Source data:
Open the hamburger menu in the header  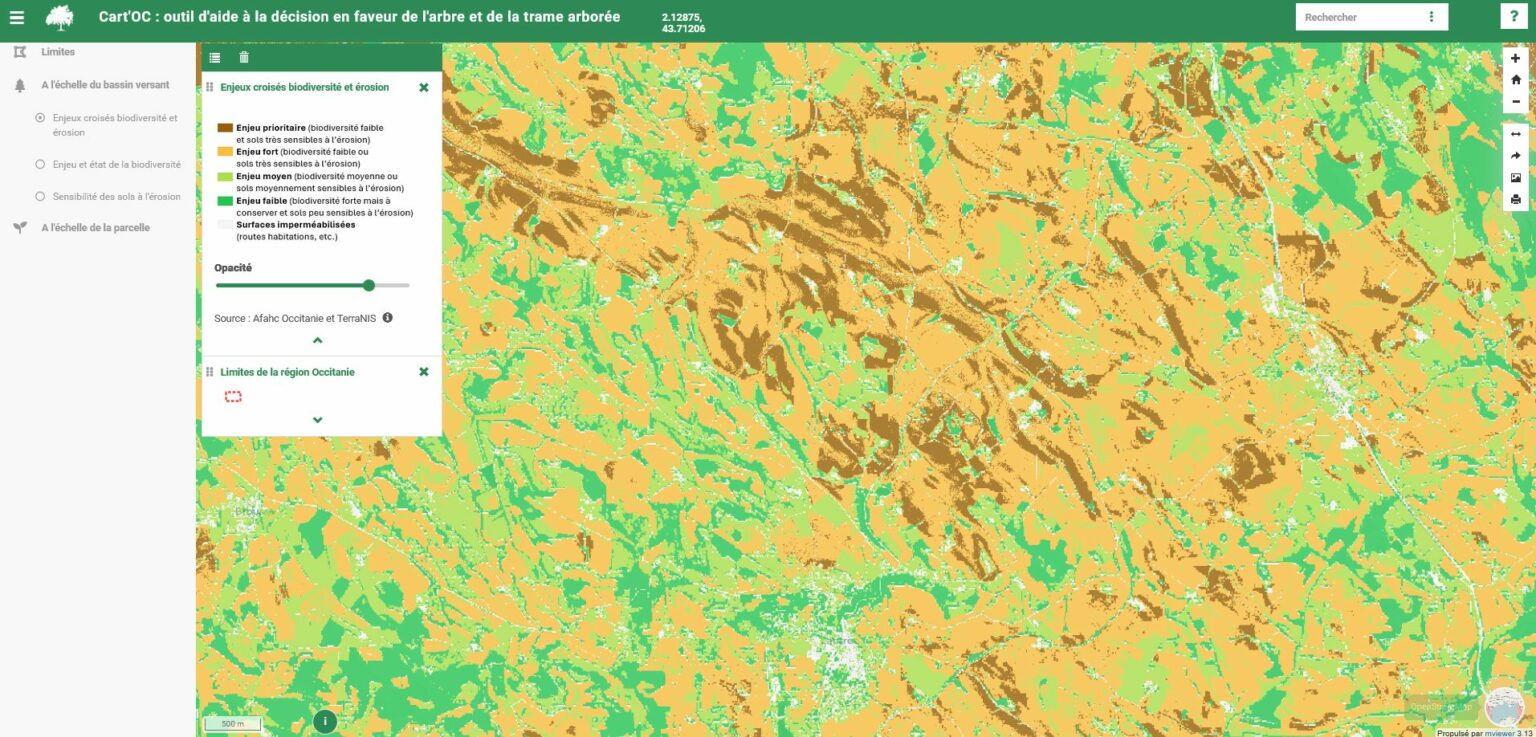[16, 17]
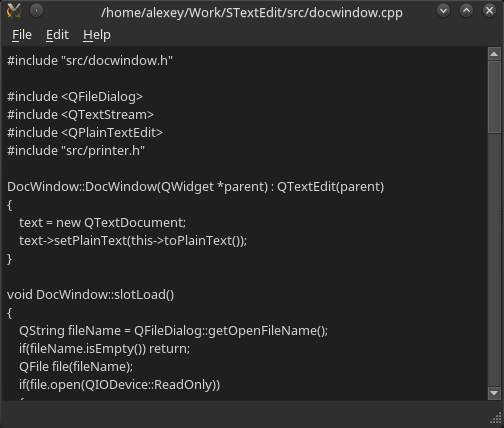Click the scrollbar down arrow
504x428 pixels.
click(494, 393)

==

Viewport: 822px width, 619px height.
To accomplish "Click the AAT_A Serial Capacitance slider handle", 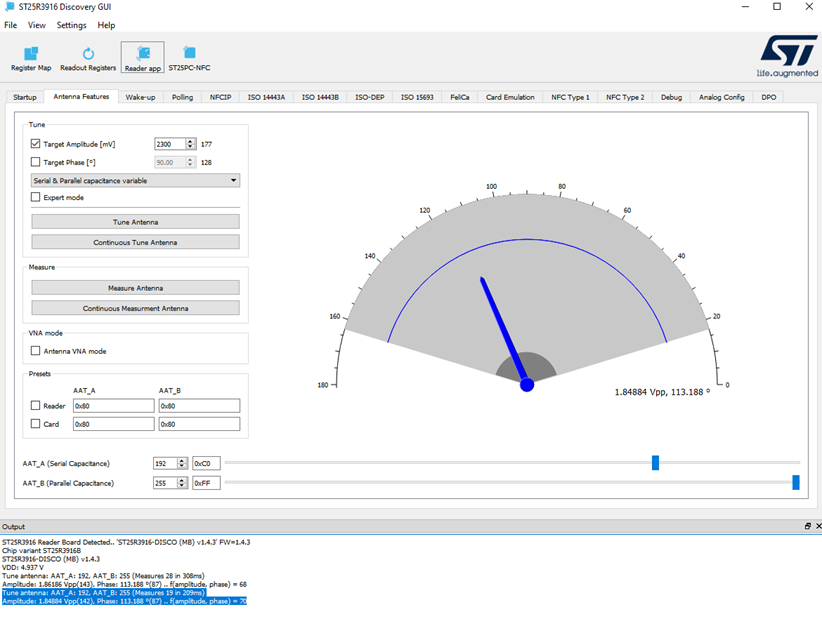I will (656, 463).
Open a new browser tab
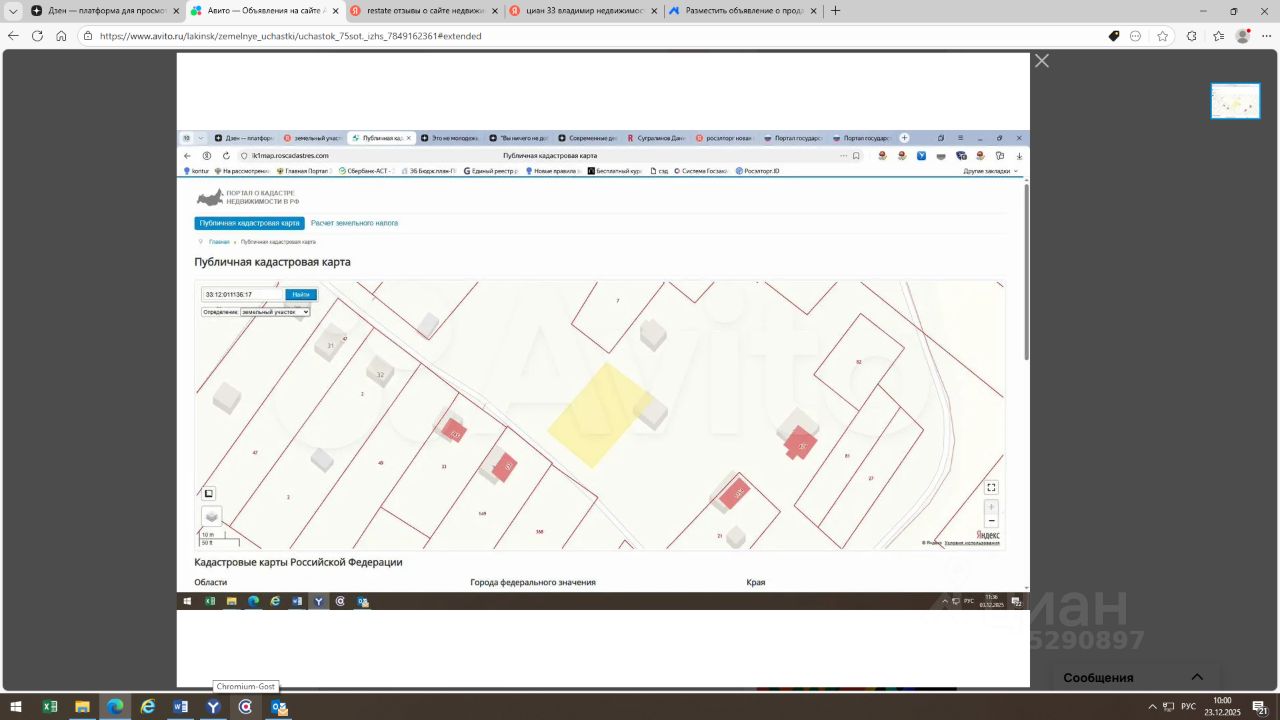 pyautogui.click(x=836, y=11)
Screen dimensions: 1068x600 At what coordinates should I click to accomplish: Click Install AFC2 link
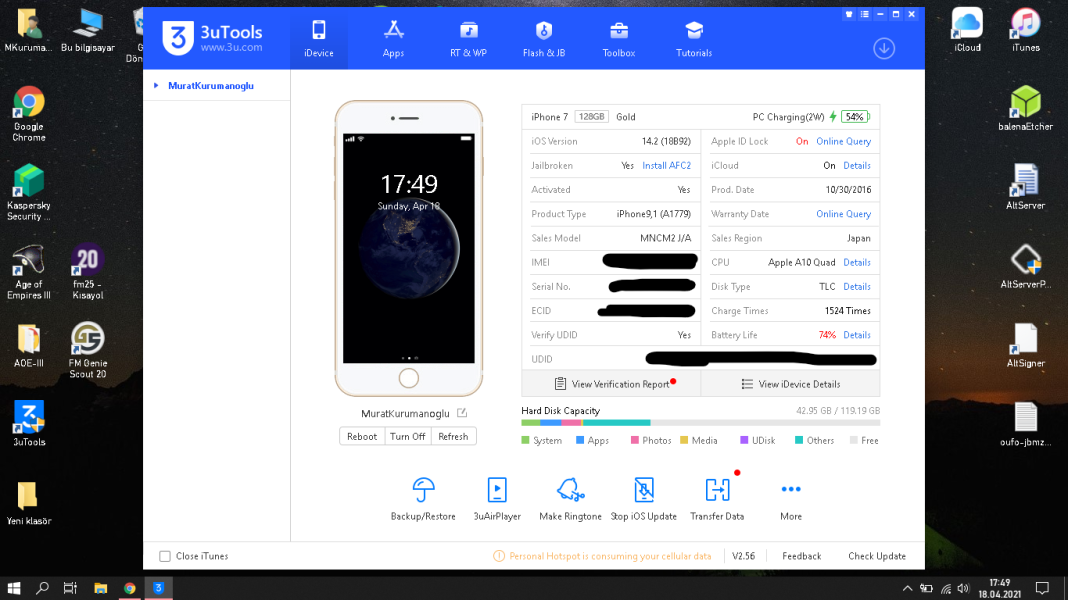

About this exercise: Exact copy, pictures excluded: from the line with "Open a new browser tab" up to and including the line with "Screen dimensions: 1068x600" in the data above.

Written solution:
Open a new browser tab
 pyautogui.click(x=836, y=11)
Screen dimensions: 1068x600 At what coordinates should I click to accomplish: Click Install AFC2 link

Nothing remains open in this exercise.